Czy to będzie człowiek, sytuacja, wydarzenie czy cokolwiek innego, co przybliży nas do samych siebie w procesie zmian.
I nie ważne czy to będzie osoba z naszego otoczenia, czy ktoś przypadkowo spotkany.
I nie ważne czy to jest wydarzenie z naszego życia czy życia innych.
I nie ważne czy sytuacja dotyczy nas czy innych.
Każdy jest inny, idzie własną drogą i tempem w doświadczaniu procesu, w którym jest.
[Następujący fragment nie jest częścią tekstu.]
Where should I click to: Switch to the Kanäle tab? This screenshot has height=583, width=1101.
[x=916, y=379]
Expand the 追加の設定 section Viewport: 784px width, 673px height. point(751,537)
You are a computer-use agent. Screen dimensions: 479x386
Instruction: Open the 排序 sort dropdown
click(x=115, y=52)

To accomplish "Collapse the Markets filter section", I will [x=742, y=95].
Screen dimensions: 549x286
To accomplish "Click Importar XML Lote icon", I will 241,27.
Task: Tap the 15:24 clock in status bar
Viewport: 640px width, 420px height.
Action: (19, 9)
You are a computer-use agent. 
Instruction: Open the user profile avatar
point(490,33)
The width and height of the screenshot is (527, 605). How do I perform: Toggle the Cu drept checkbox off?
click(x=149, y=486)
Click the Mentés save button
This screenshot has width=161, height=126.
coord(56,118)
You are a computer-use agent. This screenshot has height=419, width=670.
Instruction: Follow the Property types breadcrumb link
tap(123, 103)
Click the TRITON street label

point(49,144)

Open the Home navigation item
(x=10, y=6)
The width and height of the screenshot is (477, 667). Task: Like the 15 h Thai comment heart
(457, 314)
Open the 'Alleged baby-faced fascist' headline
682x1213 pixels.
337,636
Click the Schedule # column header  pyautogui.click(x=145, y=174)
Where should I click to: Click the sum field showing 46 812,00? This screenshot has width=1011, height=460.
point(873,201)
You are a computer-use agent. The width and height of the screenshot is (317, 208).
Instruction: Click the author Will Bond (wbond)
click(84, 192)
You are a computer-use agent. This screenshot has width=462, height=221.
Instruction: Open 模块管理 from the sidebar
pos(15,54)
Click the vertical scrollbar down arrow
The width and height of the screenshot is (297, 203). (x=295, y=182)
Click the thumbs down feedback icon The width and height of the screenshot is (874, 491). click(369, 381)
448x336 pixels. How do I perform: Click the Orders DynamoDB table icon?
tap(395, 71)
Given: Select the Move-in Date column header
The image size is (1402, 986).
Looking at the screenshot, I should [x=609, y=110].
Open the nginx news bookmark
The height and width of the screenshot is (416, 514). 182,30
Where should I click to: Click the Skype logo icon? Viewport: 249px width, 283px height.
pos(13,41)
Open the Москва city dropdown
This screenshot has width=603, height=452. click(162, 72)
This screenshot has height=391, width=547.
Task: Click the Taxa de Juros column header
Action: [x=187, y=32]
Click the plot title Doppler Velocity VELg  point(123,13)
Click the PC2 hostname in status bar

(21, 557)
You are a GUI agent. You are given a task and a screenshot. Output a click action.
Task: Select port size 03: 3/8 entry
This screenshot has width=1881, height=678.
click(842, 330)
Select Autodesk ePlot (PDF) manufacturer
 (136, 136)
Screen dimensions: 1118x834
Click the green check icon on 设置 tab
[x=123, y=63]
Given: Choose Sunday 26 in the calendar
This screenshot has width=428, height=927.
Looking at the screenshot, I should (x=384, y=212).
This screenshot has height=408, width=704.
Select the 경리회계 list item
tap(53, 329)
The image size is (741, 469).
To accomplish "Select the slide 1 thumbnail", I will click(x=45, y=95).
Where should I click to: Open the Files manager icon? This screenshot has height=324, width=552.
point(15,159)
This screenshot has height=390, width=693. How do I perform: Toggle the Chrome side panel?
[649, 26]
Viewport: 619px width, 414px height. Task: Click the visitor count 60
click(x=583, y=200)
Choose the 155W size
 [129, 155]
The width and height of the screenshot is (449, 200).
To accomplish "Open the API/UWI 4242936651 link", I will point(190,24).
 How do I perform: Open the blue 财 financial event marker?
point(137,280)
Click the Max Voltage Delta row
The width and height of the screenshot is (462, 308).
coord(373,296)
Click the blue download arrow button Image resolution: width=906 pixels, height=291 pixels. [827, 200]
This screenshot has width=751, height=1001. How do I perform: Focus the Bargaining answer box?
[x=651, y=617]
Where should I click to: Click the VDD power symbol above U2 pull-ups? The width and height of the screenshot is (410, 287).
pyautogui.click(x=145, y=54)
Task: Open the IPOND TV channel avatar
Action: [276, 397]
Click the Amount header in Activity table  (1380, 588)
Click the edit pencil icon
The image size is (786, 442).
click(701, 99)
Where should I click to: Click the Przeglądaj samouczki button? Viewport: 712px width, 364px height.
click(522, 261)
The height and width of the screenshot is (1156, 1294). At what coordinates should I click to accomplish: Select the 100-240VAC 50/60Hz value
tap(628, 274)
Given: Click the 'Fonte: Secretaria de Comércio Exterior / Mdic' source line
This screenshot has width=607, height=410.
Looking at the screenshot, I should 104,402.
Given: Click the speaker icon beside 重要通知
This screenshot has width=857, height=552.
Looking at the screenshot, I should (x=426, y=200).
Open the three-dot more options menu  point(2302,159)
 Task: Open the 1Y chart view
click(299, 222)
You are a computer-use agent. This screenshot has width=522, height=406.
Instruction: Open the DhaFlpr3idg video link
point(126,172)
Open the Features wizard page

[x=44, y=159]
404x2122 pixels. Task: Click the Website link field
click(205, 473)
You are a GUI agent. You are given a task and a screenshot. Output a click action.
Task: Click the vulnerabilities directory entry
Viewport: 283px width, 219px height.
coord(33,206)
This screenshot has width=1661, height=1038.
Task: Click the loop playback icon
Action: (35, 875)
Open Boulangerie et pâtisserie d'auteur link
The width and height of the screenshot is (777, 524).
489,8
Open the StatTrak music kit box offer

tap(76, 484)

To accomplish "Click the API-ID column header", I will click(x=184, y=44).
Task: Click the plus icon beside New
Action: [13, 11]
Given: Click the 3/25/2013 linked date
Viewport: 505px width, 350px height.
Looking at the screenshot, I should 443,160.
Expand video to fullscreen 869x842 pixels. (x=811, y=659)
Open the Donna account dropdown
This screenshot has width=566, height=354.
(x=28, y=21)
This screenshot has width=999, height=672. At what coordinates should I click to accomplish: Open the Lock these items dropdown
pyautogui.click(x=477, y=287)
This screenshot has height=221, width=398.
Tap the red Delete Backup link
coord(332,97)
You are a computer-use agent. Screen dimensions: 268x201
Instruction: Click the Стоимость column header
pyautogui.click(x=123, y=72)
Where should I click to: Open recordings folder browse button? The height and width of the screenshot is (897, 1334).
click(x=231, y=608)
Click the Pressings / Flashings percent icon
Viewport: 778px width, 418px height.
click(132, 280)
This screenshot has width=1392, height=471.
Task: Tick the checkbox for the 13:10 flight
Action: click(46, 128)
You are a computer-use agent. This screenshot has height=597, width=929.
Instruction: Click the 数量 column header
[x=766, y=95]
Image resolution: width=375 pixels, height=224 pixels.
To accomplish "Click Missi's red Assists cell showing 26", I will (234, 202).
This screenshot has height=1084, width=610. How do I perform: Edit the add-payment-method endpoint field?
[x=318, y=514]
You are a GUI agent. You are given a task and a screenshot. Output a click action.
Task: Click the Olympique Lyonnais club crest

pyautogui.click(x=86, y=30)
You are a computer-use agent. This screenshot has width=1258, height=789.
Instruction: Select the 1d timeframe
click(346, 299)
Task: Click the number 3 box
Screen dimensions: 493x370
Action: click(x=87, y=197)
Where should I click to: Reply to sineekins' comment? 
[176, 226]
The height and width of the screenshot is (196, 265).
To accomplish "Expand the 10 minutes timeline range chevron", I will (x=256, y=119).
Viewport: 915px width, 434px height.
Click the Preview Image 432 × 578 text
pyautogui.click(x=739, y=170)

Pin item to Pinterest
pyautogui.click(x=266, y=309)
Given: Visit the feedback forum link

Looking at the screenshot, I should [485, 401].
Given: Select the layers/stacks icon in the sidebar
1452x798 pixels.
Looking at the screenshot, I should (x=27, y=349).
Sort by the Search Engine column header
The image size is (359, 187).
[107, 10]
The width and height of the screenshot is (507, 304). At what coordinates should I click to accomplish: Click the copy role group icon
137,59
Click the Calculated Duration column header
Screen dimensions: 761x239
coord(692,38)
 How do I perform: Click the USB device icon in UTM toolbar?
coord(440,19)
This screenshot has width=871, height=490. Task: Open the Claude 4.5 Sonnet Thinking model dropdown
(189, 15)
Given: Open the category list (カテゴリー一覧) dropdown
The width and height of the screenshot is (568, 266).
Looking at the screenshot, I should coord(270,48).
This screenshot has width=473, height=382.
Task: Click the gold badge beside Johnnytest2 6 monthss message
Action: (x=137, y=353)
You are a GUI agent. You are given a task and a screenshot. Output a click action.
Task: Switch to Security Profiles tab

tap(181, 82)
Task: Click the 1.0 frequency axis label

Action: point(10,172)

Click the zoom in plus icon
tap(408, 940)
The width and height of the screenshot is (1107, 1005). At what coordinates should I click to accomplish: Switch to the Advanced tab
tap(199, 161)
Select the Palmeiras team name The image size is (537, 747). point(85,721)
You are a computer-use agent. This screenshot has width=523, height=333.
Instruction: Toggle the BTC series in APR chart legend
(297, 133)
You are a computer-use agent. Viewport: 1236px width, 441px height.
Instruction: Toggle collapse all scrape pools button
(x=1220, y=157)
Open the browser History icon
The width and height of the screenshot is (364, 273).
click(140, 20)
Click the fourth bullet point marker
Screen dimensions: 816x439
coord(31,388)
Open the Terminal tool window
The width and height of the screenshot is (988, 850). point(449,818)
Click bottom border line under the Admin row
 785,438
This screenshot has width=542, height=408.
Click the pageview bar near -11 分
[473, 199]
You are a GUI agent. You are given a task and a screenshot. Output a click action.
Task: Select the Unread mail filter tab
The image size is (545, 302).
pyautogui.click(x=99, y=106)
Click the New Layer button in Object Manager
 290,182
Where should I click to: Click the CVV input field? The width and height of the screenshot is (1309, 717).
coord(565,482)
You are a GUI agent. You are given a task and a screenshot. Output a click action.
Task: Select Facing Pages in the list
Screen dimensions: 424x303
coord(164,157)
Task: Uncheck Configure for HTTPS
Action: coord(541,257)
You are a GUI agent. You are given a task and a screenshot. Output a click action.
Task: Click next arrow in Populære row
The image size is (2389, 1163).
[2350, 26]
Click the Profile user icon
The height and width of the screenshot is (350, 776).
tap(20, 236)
Niby wszystko jasne i proste, ale...
Gdy pojawiają się na naszej drodze ludzie, sytuacje czy wydarzenia niespełniające naszych własnych oczekiwań, to bardzo szybko rezygnujemy z akceptacji na rzecz oceny i dualizmu "dobra" i "zła".
Tym samym tworzymy opór i stawiamy sobie blokady, a wówczas nie ma miejsca na Miłość.

Miłość obejmuje sobą wszystko...
i pijaka na drodze,
i osobę o odmiennych poglądach,
i stronę w sądzie,
i program telewizyjny,
i polityka,
i brak pracy,
i brak pieniędzy,
i brak zdrowia,
i ...

A jak to z nami jest?
Wypełnia nas Miłość czy oczekiwania?